Briefly mentioned in Segrè and Hoerlin’s account is a visit near the end of Fermi’s life from one of his former graduate students, Richard Garwin. To Garwin, Fermi mentioned regret at not having been even more involved in public policy. Perhaps, Segrè and Hoerlin suggest, that conversation inspired Garwin, “who went on to have an extraordinarily distinguished career as a presidential adviser on science and security issues.”
As Fermi’s postdoc at Chicago, Garwin also spent time at the lab in Los Alamos, N.M., where the atomic bomb had been built. By 1951, the lab’s focus was on the hydrogen bomb, or the Super, powered by fusion in addition to fission. Despite input from Fermi and significant insights from the mathematician Stanislaw Ulam and physicist Edward Teller, designing the Super had proven an insuperable problem. Garwin offered to help; Teller assigned him the task of designing an experiment demonstrating how the Super could work. In a couple of weeks, Garwin handed in the blueprint for the actual bomb itself.

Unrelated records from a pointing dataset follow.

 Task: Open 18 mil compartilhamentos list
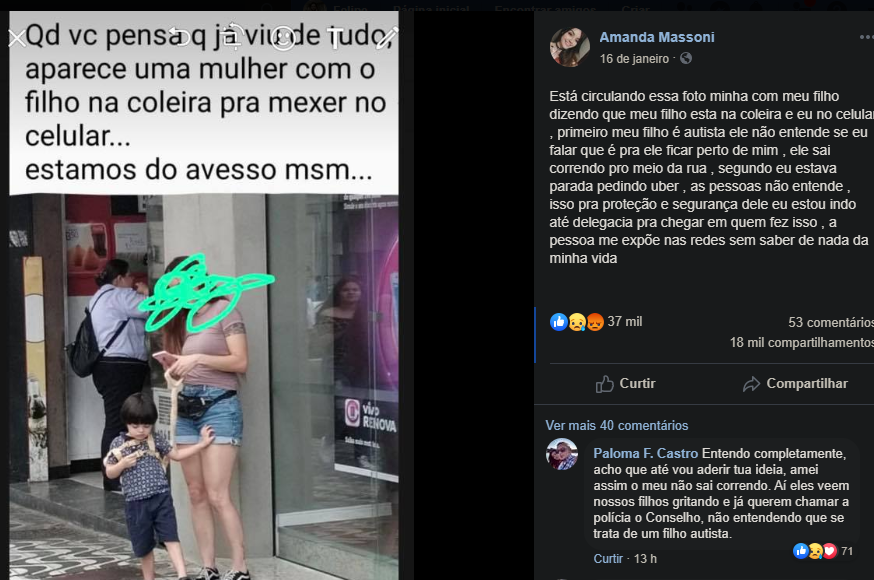[802, 343]
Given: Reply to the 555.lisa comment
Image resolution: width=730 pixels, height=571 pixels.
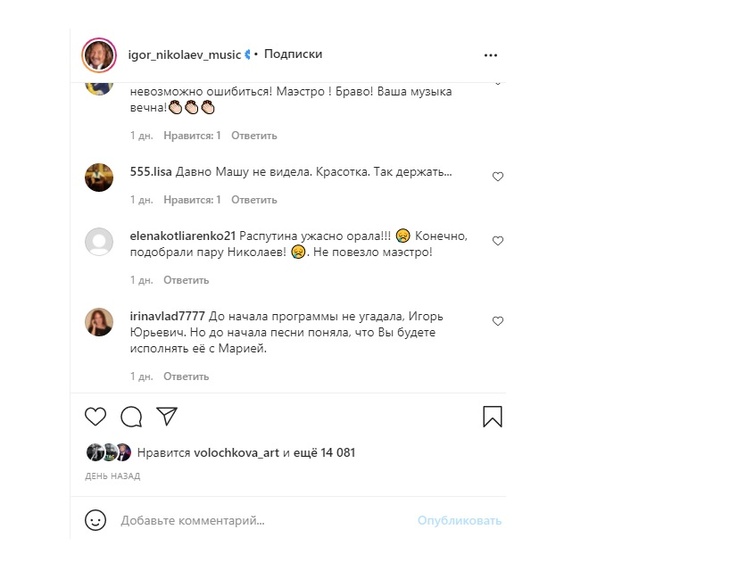Looking at the screenshot, I should (x=254, y=200).
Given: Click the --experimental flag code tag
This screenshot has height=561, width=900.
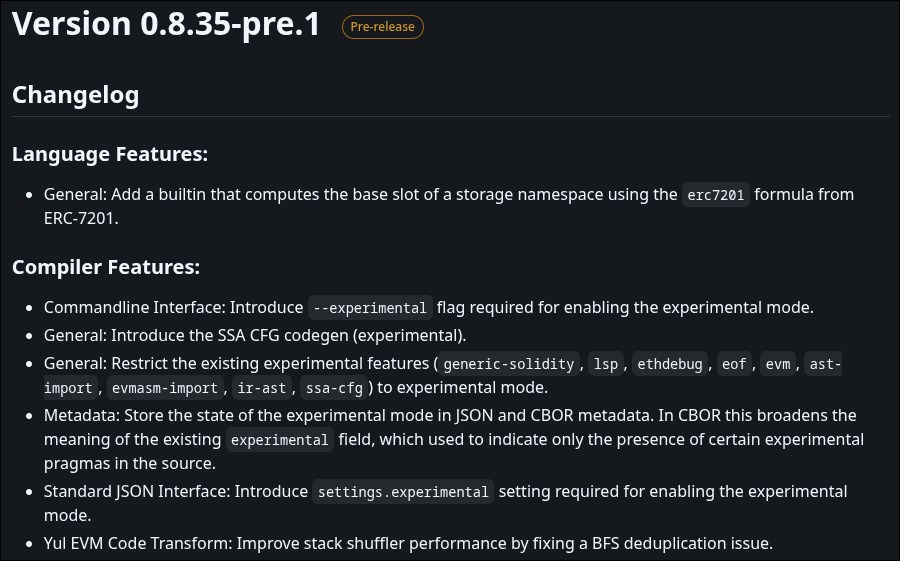Looking at the screenshot, I should point(370,308).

In True Genius, veteran science writer Joel Shurkin recounts this story in detail for the first time. For decades, popularizations credited Teller with the development of the hydrogen bomb; Garwin’s role was long classified. Late in life, Teller, who died in 2003, revealed Garwin’s crucial role, which was eventually reported in the New York Times.
As Shurkin emphasizes, Garwin designed the bomb because it was a technical problem that he knew how to solve. But he spent the rest of his career devoted to arms control (both as an adviser inside government and a critic from the outside).
Garwin made significant contributions to physics as well — many modern technological conveniences, such as the GPS satellite system, owe their existence to Garwin’s insights. Last November, in recognition of all these achievements, President Barack Obama awarded Garwin the Presidential Medal of Freedom.
Shurkin’s account of Garwin’s life is detailed but often hard to follow, sometimes jumping from decade to decade (not always in order) in the space of a few paragraphs. And the book is marred by poor fact-checking (tritium is certainly not an isotope of lithium; Otto Hahn was a chemist, not a physicist; and Niels Bohr’s mother was Jewish, not his father). And peculiarly the title, the book’s publicity material says, refers to Fermi’s description of Garwin as a “true genius,” while the text of the book quotes Fermi as calling Garwin a “real” genius.
Nevertheless, Shurkin’s account is by far the best (virtually only) complete record of the life of a scientist who devoted his career to serving the public good — while also doing extraordinary science. Garwin really, truly, is a genius.